Your answer should be an exact copy of the lines from the one holding "Image resolution: width=1412" to the end of the material below, pictures left out.
----
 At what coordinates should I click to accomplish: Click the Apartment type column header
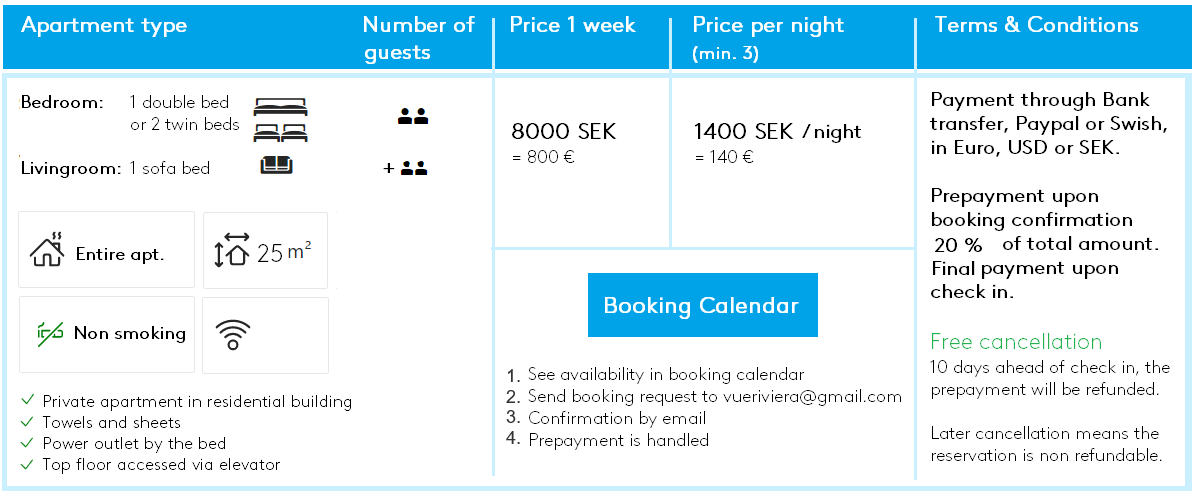[104, 26]
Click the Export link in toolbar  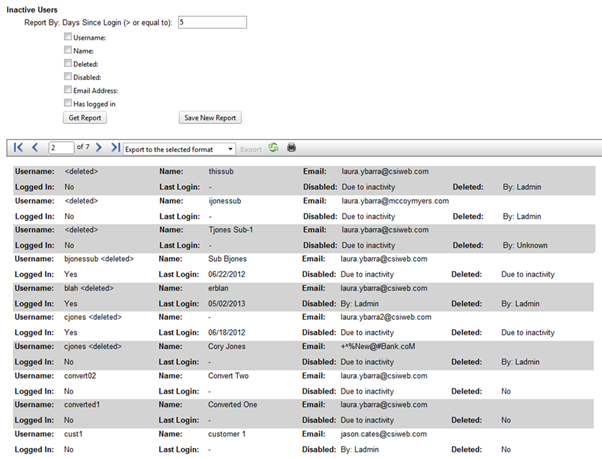[251, 149]
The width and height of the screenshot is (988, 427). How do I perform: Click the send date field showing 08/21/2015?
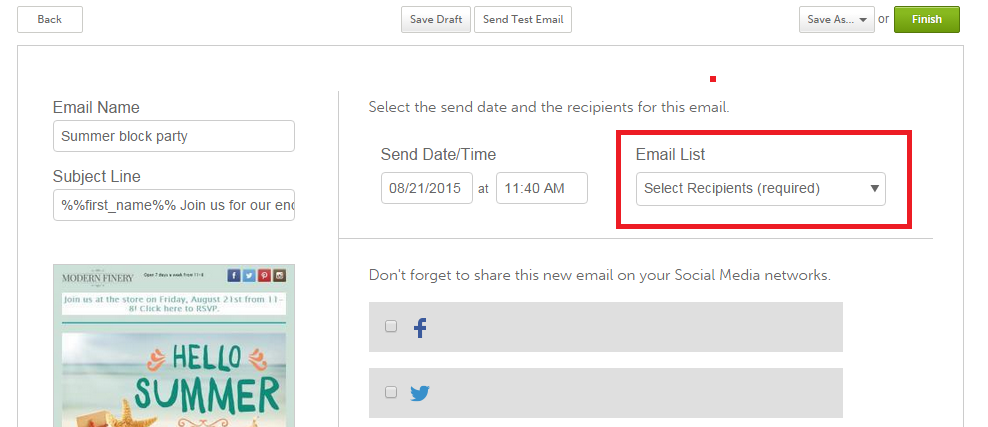(x=427, y=188)
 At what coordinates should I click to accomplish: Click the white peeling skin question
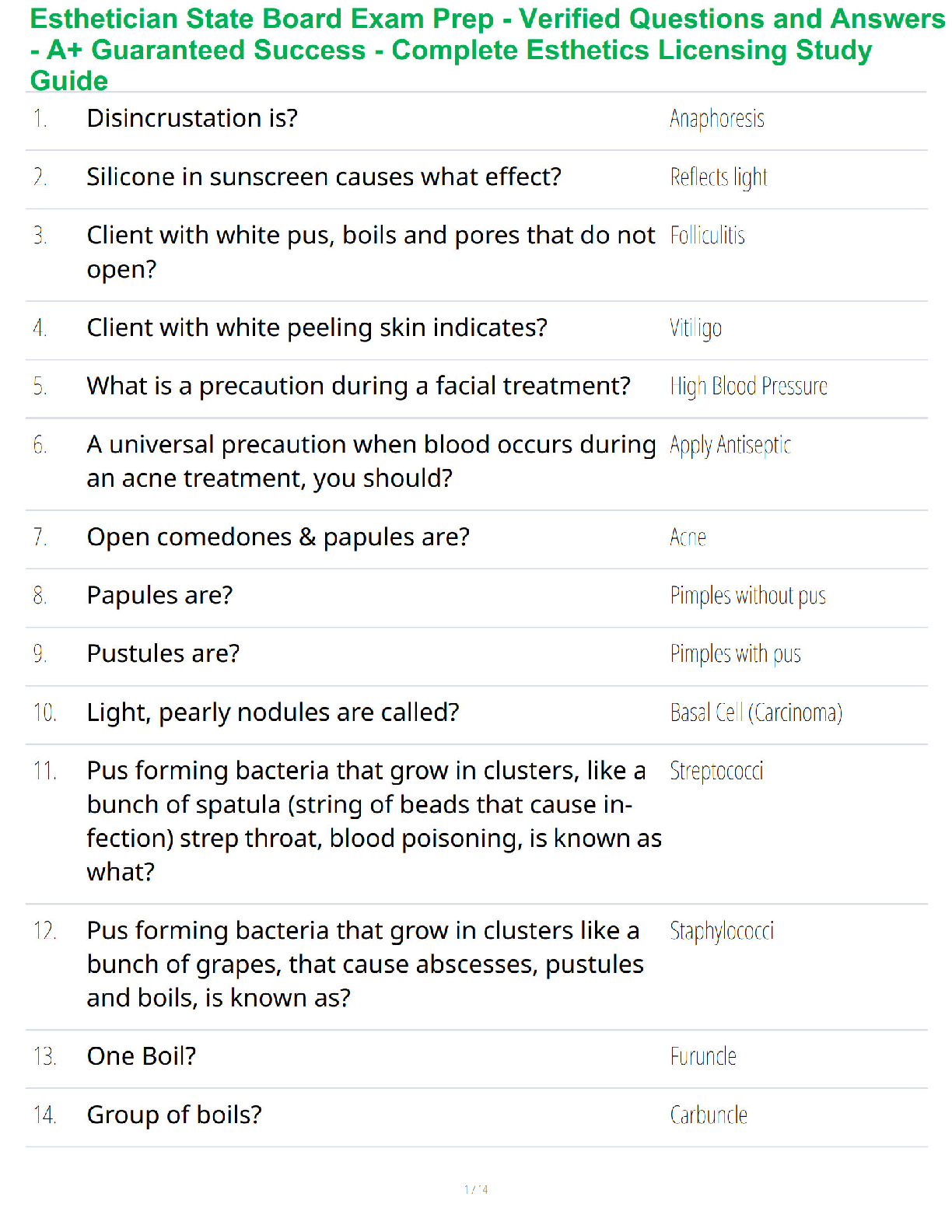[x=317, y=328]
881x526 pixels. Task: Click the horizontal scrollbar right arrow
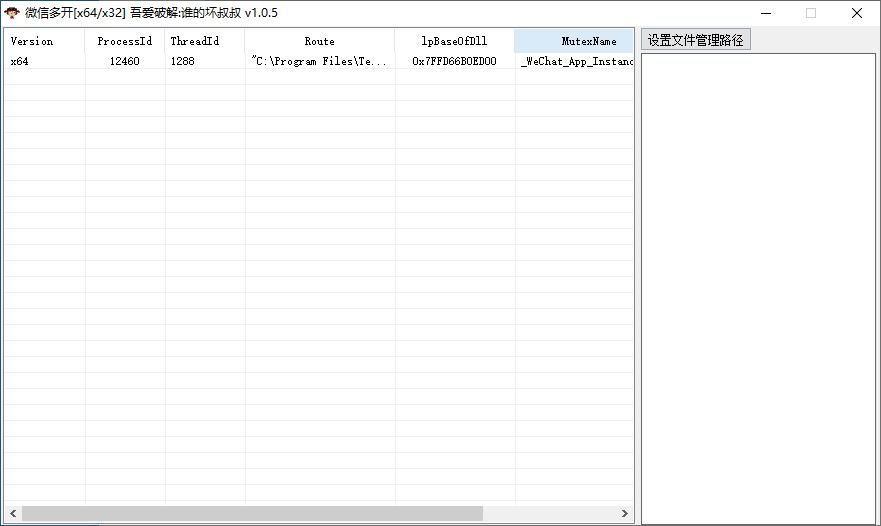pos(625,513)
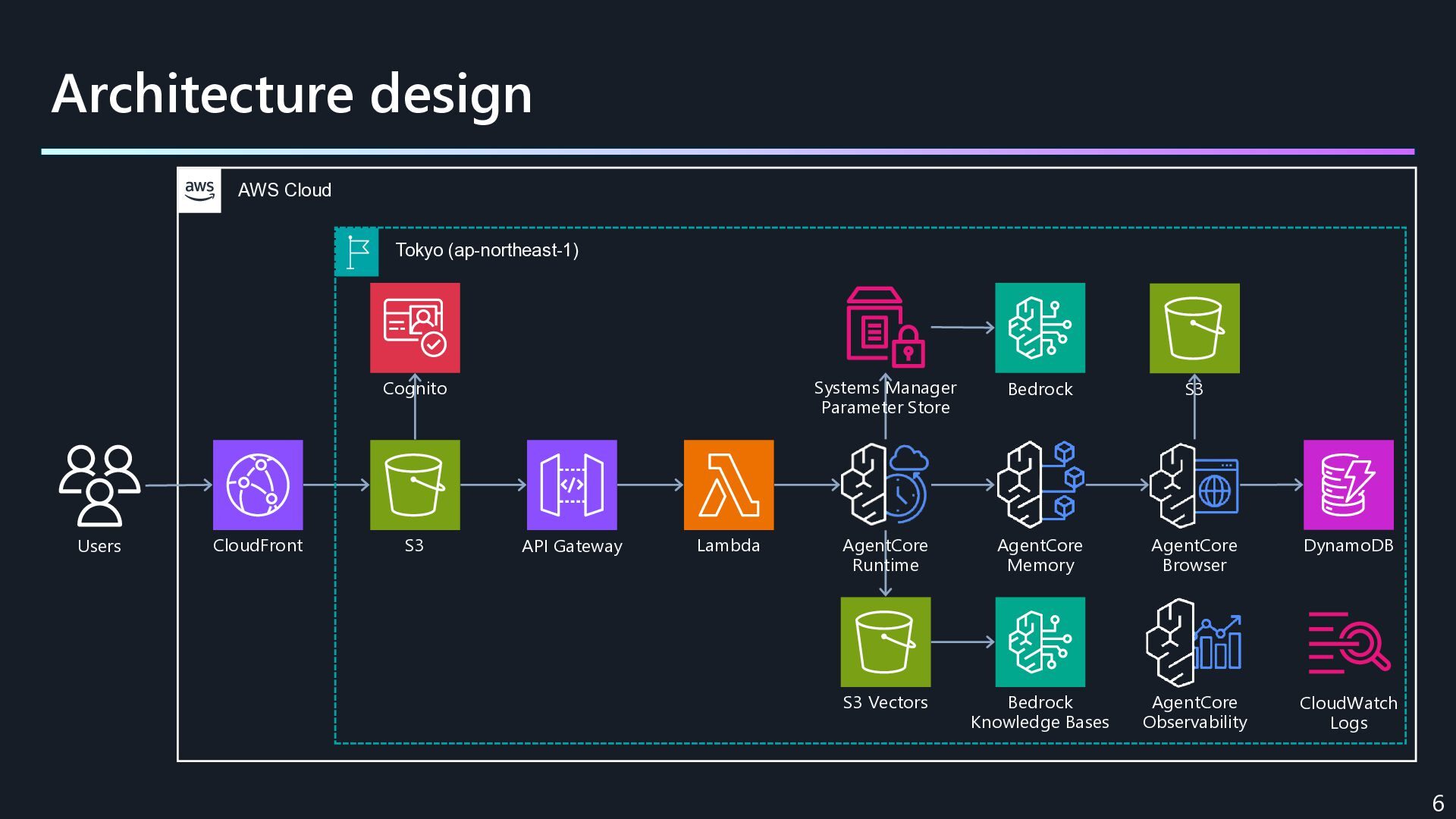Click the Cognito service icon
The image size is (1456, 819).
pyautogui.click(x=415, y=328)
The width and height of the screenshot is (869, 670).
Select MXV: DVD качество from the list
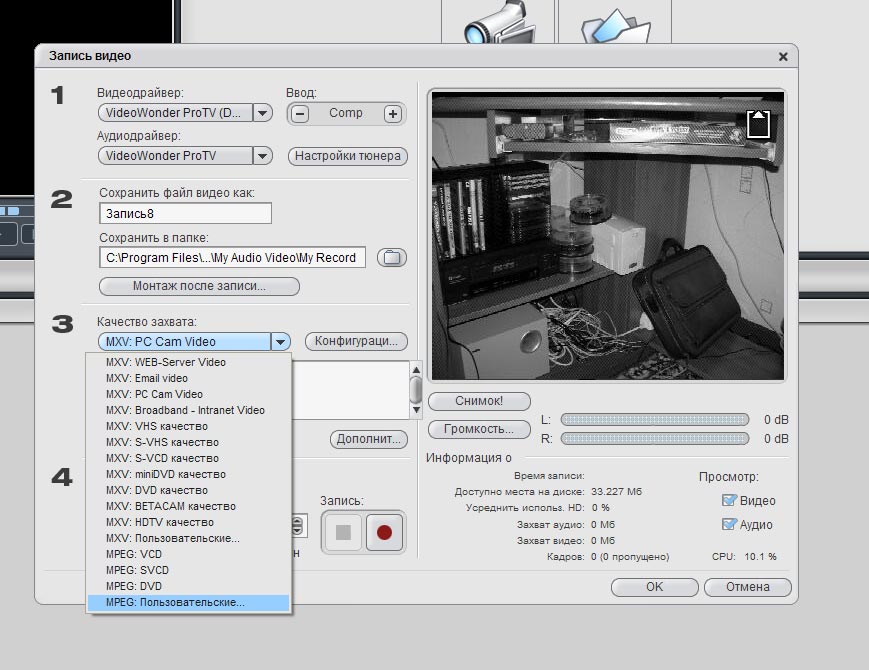pos(156,490)
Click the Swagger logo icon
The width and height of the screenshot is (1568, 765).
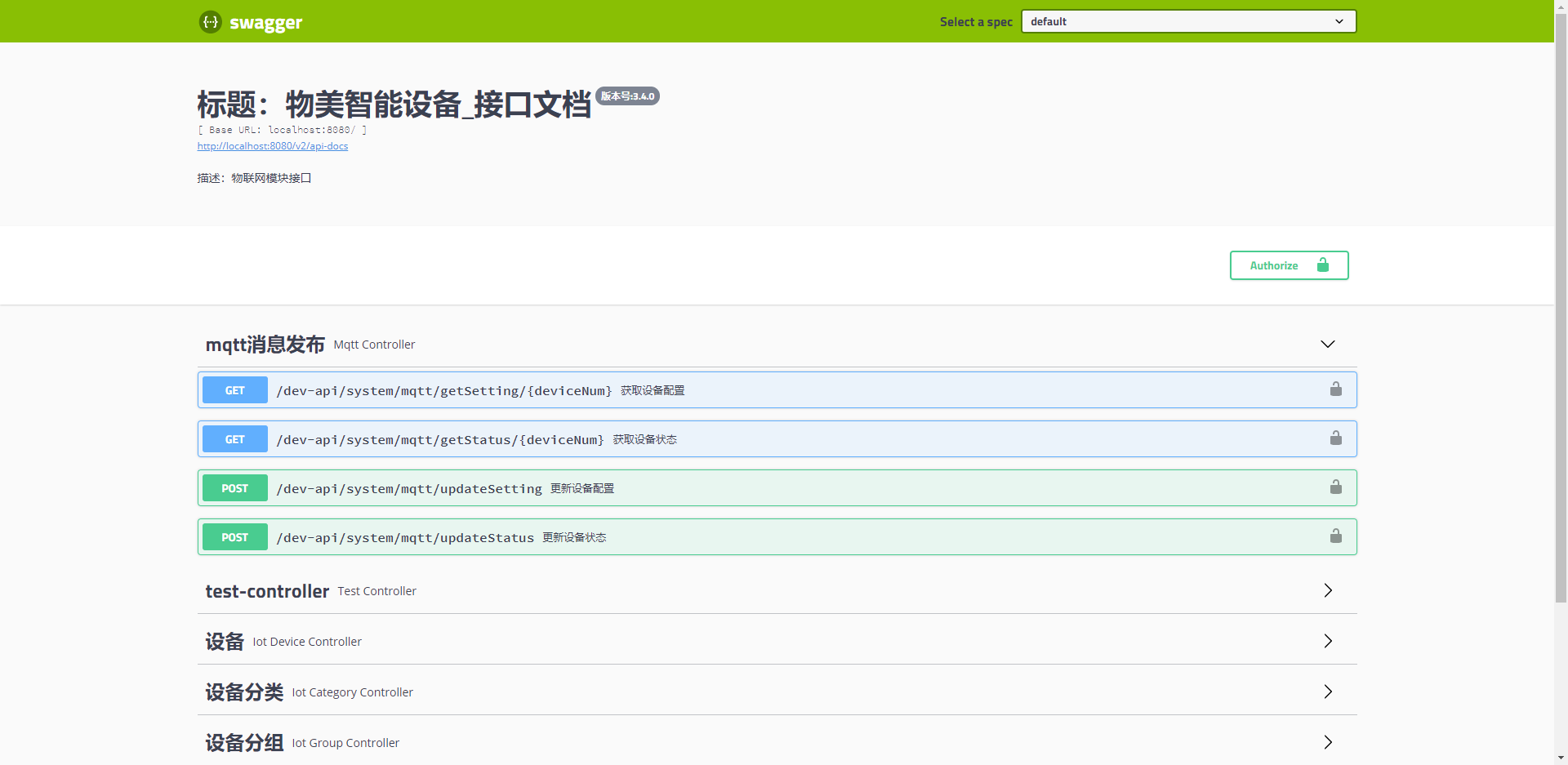coord(210,22)
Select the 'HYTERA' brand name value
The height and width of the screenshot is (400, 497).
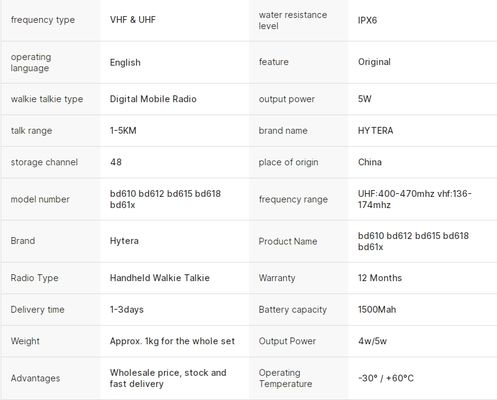pos(375,130)
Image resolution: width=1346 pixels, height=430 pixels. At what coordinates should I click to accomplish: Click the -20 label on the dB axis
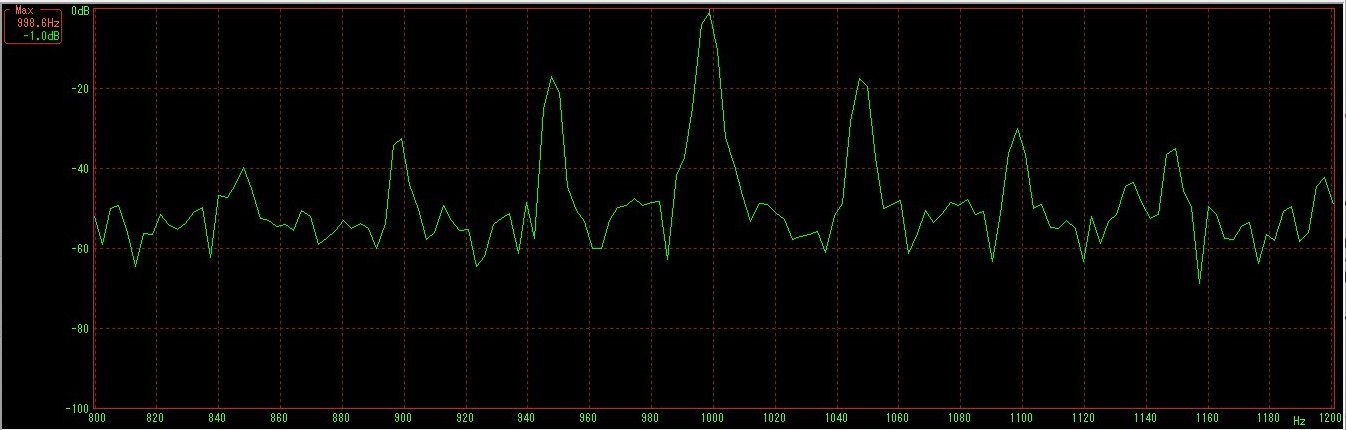(x=81, y=88)
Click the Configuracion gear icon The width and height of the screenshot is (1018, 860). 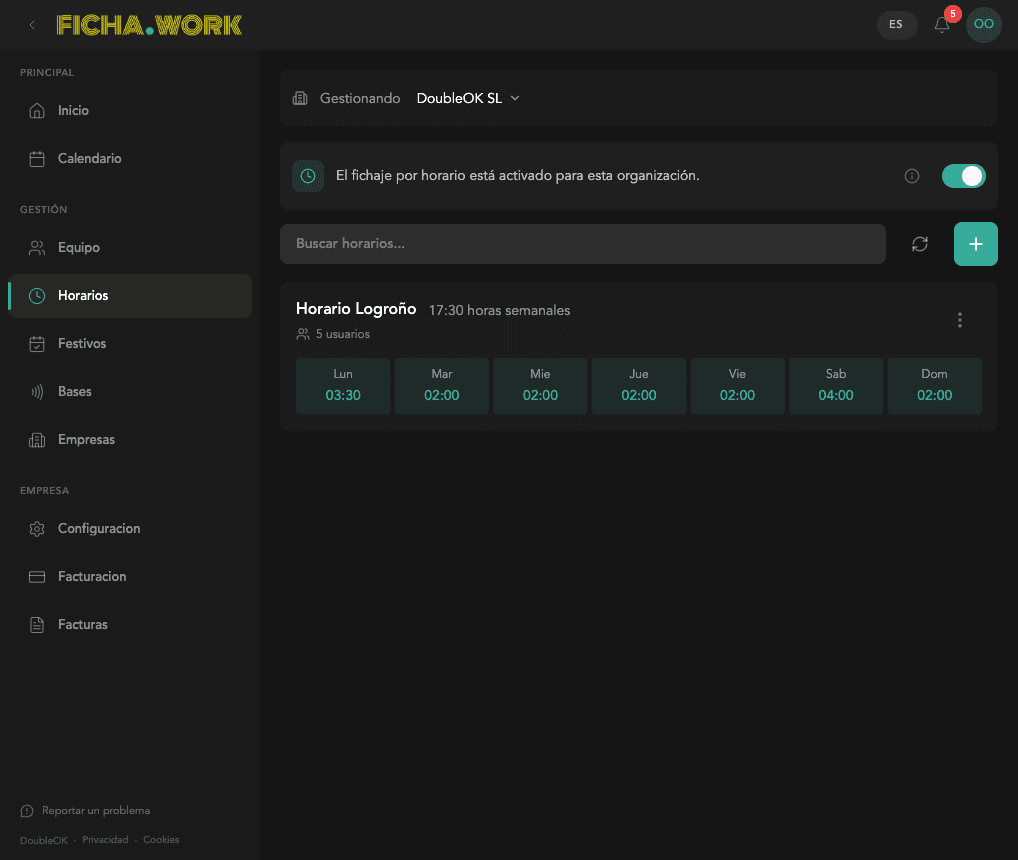(38, 528)
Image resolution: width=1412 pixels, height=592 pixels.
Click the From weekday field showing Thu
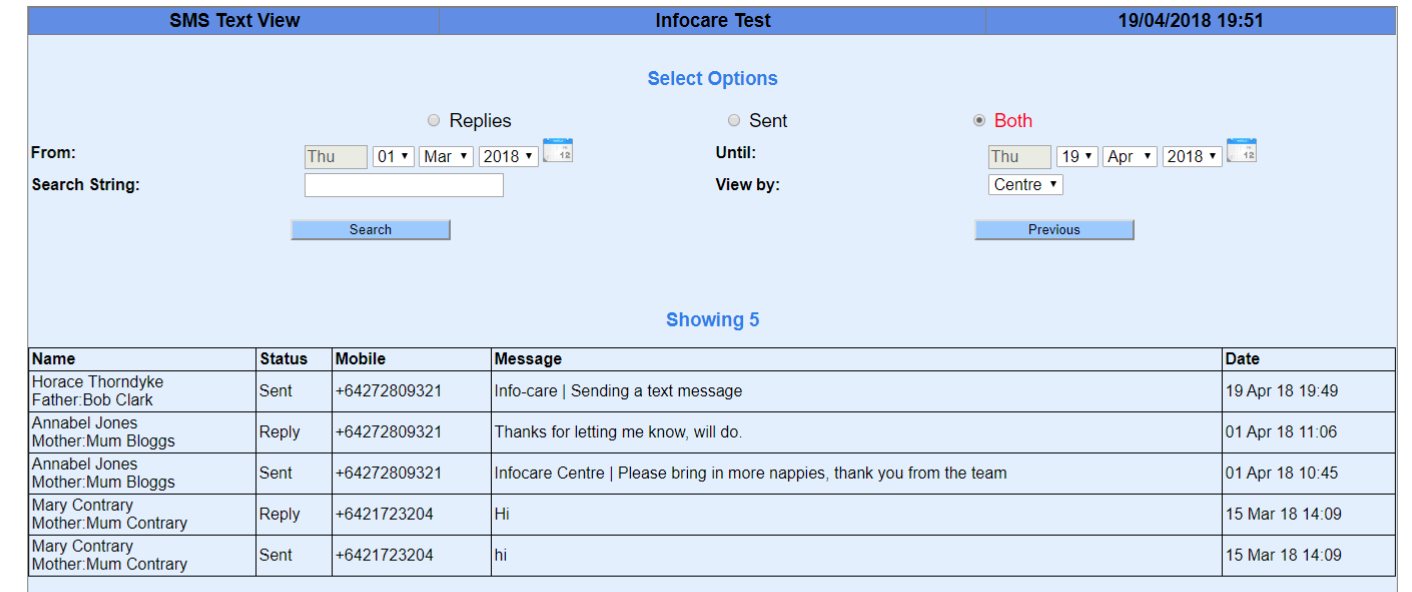[335, 157]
----
Finished task
Image resolution: width=1412 pixels, height=592 pixels.
Click the From weekday field showing Thu
[335, 157]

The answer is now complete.